### Aim of the task
Print the line containing "Select the XXL hip cm cell 98-102" and every later line of the records. Keep each one exactly as given, ending with the last.

___ Given records ___

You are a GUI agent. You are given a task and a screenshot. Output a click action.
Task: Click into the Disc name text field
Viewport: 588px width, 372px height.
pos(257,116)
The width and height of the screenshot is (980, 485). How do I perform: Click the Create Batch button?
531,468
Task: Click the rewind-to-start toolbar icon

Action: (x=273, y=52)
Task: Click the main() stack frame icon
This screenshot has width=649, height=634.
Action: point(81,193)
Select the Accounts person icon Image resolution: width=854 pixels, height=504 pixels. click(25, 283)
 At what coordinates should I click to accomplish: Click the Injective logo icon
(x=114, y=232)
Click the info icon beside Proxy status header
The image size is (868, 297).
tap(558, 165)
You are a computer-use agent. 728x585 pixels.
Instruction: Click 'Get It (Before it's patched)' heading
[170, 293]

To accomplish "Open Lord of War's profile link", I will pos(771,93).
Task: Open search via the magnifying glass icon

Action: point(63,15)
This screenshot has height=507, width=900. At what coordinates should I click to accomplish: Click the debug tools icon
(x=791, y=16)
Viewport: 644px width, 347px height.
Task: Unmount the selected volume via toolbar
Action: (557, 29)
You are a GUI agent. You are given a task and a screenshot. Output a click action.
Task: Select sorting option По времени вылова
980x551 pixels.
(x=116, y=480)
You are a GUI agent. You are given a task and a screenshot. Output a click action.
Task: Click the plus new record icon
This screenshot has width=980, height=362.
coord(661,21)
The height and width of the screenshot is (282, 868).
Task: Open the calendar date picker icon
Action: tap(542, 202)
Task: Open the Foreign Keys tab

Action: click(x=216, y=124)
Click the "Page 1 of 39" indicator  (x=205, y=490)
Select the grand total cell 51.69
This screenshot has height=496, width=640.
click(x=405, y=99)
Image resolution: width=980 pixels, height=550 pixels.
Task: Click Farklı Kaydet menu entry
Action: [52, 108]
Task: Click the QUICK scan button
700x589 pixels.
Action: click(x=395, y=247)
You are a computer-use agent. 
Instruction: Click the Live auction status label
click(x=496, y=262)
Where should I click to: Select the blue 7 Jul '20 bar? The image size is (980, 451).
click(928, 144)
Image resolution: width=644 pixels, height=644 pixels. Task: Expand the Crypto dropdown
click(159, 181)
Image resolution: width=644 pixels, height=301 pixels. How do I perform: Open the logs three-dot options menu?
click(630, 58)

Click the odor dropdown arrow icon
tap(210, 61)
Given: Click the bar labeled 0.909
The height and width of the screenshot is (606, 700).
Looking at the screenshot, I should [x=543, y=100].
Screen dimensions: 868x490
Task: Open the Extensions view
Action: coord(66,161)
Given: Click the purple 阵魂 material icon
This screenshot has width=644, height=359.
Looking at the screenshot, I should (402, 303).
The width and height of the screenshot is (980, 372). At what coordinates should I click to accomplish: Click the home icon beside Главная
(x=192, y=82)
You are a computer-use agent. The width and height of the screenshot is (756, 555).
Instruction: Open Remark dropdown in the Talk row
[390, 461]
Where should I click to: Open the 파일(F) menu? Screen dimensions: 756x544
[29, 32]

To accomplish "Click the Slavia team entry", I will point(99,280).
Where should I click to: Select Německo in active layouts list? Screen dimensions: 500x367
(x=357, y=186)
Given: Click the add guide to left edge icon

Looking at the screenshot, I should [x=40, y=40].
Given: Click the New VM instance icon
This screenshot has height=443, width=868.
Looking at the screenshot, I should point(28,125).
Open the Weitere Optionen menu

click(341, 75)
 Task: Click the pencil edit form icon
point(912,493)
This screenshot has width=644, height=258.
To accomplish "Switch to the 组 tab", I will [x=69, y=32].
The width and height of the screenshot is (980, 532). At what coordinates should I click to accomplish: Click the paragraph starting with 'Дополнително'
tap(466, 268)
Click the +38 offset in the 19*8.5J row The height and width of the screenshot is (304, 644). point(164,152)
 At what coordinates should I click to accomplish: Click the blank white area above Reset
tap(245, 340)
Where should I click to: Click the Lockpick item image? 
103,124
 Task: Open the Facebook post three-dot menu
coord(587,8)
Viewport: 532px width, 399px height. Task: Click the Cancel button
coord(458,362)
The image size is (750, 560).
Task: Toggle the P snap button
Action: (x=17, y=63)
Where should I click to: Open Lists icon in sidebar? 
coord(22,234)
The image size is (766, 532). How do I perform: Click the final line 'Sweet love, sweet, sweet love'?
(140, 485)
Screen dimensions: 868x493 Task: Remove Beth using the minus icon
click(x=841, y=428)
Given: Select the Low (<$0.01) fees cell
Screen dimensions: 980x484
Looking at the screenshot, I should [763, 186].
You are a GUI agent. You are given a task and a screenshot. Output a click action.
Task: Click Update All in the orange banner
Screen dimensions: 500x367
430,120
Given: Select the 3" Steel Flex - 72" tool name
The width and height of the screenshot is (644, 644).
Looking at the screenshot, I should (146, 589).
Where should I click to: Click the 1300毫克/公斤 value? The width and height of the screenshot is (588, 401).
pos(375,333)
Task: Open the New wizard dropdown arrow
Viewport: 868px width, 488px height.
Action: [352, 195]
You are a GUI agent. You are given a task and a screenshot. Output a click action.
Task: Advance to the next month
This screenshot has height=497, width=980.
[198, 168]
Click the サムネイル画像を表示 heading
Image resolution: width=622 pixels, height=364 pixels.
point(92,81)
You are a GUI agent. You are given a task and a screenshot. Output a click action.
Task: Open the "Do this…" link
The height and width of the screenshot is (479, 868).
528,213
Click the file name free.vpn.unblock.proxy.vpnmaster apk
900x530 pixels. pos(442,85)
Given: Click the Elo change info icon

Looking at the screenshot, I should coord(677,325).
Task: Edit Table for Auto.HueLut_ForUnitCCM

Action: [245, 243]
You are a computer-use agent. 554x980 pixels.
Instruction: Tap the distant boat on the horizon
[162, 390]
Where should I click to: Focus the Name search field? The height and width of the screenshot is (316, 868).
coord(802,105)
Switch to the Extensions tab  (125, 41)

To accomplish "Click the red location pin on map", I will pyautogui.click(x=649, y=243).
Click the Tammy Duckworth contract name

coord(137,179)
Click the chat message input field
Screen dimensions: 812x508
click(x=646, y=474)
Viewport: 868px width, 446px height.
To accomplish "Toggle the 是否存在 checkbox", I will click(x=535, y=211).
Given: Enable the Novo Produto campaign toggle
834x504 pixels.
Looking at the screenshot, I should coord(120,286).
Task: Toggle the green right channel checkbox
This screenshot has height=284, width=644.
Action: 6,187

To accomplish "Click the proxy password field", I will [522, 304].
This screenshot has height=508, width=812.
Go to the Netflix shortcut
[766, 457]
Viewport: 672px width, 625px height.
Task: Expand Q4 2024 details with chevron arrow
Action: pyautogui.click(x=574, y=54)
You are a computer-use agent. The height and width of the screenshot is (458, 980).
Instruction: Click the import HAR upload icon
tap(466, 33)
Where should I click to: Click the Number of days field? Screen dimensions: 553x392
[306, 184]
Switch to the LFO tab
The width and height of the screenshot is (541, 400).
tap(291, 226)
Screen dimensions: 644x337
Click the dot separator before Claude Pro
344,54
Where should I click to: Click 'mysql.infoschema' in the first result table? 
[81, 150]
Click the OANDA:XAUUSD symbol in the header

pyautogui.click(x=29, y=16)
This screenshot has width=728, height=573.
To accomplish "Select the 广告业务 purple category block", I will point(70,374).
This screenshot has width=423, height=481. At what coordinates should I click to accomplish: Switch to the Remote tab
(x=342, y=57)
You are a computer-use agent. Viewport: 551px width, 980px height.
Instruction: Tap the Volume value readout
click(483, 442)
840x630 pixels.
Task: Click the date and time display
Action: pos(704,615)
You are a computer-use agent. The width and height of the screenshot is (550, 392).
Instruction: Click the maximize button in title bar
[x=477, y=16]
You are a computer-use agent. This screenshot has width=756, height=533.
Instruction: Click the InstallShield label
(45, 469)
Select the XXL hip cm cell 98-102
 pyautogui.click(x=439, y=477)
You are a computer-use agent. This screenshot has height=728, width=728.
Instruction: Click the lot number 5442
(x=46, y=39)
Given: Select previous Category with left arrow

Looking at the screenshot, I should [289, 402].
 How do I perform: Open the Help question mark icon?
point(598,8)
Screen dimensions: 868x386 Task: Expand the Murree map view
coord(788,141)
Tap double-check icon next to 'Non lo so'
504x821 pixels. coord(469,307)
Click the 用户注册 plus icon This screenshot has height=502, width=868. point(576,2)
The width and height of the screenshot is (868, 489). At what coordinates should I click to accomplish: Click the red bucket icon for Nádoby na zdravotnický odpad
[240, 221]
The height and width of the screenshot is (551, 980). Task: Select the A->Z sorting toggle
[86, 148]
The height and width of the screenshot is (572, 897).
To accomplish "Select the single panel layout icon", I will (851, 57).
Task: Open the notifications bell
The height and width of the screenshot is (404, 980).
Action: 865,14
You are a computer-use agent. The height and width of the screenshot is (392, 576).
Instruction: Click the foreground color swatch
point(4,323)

___

### Answer space
Select the XXL hip cm cell 98-102
 pyautogui.click(x=439, y=477)
You are a computer-use agent. This screenshot has height=728, width=728.
Instruction: Click the lot number 5442
(x=46, y=39)
Given: Select previous Category with left arrow

Looking at the screenshot, I should [289, 402].
 How do I perform: Open the Help question mark icon?
point(598,8)
Screen dimensions: 868x386 Task: Expand the Murree map view
coord(788,141)
Tap double-check icon next to 'Non lo so'
504x821 pixels. coord(469,307)
Click the 用户注册 plus icon This screenshot has height=502, width=868. point(576,2)
The width and height of the screenshot is (868, 489). At what coordinates should I click to accomplish: Click the red bucket icon for Nádoby na zdravotnický odpad
[240, 221]
The height and width of the screenshot is (551, 980). Task: Select the A->Z sorting toggle
[86, 148]
The height and width of the screenshot is (572, 897).
To accomplish "Select the single panel layout icon", I will (851, 57).
Task: Open the notifications bell
The height and width of the screenshot is (404, 980).
Action: 865,14
You are a computer-use agent. The height and width of the screenshot is (392, 576).
Instruction: Click the foreground color swatch
point(4,323)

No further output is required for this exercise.